Great brands unearth

English: Howard Carter (kneeling), an Egyptian...

Image via Wikipedia

In his recent post on imputing, Tom Asacker used a single word that for me clinched the mystery and the power of great marketing, and explained why so much money is spent on communication that just inspires a change of channel.

That word: unearth.

Unearthing is about discovering. It’s about seeing for the first time something that has been hidden for a very long time. It’s about revelation. It’s about something that inspires.

Great brands release emotions that people are not asked to feel most of the time. They uncover the irrational drivers that impel busy, pressed, distracted human beings to stop doing nothing or something else and instead make the time to take an action.

Because that action is worth it to them. And it’s worth that time because it feels worth that amount of time.

Most brands don’t work that hard to win our time. They are unsurprising, uninspiring, unprovoking. They unearth nothing. On the contrary, they monotonously state the obvious. They go over and over and over the same old ground. And in the process, they dig themselves into a hole that sees you, me and everyone else turning the page, changing the channel, looking away. Bored, frustrated, interrupted. Just wanting them to go away.

Tom Asacker suggests that “most brands haven’t a clue about how people actually feel, think and act.” He’s right of course. But I’m even more disturbed by the reasons why. You see, I think many marketers have lost the quintessential trait that should single them out from every other aspect of corporate function: a deep understanding of, and love for, people and the primal emotions that fundamentally motivate them.

They lean so heavily on research and focus groups and in the process, marketers have forgotten how to observe. Or more particularly, to perceive what is really going on. They can’t detect what moves people. Or motivates them. Or stirs them. Beyond the obvious.

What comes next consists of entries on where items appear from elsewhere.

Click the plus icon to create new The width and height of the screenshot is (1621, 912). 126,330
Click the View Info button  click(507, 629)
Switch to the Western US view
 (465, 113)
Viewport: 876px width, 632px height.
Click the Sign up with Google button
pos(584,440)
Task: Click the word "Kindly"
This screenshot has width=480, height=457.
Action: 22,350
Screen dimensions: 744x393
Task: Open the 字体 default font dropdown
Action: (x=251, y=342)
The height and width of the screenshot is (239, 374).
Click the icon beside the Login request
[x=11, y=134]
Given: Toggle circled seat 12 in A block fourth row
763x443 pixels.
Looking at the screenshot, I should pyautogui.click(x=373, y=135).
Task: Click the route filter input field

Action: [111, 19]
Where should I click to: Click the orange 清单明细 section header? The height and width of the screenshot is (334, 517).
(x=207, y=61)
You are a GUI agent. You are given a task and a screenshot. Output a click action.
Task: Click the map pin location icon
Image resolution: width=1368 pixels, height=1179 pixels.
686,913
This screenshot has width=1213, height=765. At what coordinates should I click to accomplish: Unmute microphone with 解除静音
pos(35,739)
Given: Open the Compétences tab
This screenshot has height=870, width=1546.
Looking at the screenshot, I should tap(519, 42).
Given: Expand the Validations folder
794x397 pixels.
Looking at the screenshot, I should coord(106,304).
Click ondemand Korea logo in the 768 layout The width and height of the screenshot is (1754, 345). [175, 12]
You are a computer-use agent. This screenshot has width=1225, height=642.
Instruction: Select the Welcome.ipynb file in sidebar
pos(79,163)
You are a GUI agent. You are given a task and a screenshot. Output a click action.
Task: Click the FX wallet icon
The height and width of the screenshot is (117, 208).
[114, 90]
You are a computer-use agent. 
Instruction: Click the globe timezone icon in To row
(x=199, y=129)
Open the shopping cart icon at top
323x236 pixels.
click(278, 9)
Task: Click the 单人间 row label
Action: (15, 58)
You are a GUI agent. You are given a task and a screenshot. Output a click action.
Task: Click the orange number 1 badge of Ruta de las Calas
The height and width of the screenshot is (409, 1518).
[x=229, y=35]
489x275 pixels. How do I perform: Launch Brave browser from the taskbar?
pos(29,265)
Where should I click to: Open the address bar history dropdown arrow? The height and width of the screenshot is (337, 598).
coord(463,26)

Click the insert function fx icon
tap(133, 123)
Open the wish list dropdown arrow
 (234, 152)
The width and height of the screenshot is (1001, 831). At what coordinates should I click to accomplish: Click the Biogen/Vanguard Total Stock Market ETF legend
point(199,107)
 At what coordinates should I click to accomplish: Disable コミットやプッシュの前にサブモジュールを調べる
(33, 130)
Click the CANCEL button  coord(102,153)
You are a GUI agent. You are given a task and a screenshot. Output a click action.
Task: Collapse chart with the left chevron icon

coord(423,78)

The same obvious that everyone else sees. The same obvious that everyone relies on.

And because they have lost those traits, they do not trust their instincts. They cannot speculate. The need to explain and rationalise and prove and justify has killed their ability to divine – to find what moves people as people to the very core of their being. They struggle to find the unexpected value and the unexpected truth that separate likeable brands from also-brands.

And because they can’t do that, they cover their tracks with data, run another highly predictable, highly analysed, deeply comfortable campaign and hope somehow that it gets them the breakthrough and the results they crave.

According to Howard Carter’s diary, on the day that the tomb of Tutankhamun was finally revealed to the modern world, Carter peered into the darkness through a hole in the doorway, his eyes straining to make out shapes, a candle his only light.

“Can you see anything?”, Lord Carnarvon asked.

“Yes,” replied Carter, “it is wonderful.”

Most of us, sadly, will never get to feel what those explorers felt on that extraordinary day. But let me ask you this. When was the last time you unearthed a brand that provided even a tincture of amazement? In a world swimming in ads and noise, discovering such brands might indeed be as rare an encounter as an intact Pharoah’s tomb.